THE TASK: Reproduce exactly the lines below, starting with the line that contains "1024x576 pixels." and ending with the last line of the records, both included, and nothing else.

DATA SHOWN:
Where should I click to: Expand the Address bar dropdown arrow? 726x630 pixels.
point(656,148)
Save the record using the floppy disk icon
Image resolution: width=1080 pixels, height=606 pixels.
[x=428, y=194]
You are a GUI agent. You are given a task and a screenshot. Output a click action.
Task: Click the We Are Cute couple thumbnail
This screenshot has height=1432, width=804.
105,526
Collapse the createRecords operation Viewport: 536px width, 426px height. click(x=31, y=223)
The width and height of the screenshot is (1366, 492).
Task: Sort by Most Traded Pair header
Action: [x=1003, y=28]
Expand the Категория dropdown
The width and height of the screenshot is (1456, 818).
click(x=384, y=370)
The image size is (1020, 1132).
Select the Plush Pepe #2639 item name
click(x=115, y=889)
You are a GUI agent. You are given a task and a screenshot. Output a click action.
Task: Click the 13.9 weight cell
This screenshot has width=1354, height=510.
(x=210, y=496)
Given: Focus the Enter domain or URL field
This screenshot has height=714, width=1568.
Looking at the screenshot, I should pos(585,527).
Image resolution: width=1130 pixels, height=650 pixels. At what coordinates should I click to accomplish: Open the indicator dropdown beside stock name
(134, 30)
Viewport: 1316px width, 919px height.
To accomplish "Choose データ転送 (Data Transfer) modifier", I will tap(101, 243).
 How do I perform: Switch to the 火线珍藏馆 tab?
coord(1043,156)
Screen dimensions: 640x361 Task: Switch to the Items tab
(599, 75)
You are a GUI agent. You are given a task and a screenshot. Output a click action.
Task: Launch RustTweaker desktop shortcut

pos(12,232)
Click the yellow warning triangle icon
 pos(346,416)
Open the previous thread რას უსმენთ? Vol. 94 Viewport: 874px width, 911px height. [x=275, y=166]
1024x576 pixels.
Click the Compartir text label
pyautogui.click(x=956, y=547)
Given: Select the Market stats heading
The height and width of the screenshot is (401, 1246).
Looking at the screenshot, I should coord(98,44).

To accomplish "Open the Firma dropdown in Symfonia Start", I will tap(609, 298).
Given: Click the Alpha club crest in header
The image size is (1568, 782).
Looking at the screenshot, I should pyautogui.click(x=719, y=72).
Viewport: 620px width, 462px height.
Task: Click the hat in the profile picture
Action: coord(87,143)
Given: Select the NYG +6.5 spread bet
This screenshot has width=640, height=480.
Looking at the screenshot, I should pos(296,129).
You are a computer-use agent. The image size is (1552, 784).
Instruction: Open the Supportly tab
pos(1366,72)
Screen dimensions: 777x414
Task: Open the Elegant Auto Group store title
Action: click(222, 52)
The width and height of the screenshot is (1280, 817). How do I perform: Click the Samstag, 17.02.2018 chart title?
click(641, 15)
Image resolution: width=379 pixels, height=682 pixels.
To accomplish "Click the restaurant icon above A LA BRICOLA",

TASK RESPONSE:
1024x576 pixels.
Click the Compartir text label
pyautogui.click(x=956, y=547)
Given: Select the Market stats heading
The height and width of the screenshot is (401, 1246).
Looking at the screenshot, I should coord(98,44).

To accomplish "Open the Firma dropdown in Symfonia Start", I will tap(609, 298).
Given: Click the Alpha club crest in header
The image size is (1568, 782).
Looking at the screenshot, I should pyautogui.click(x=719, y=72).
Viewport: 620px width, 462px height.
Task: Click the hat in the profile picture
Action: coord(87,143)
Given: Select the NYG +6.5 spread bet
This screenshot has width=640, height=480.
Looking at the screenshot, I should pos(296,129).
You are a computer-use agent. The image size is (1552, 784).
Instruction: Open the Supportly tab
pos(1366,72)
Screen dimensions: 777x414
Task: Open the Elegant Auto Group store title
Action: click(222, 52)
The width and height of the screenshot is (1280, 817). How do I perform: Click the Samstag, 17.02.2018 chart title?
click(641, 15)
Image resolution: width=379 pixels, height=682 pixels.
To accomplish "Click the restaurant icon above A LA BRICOLA",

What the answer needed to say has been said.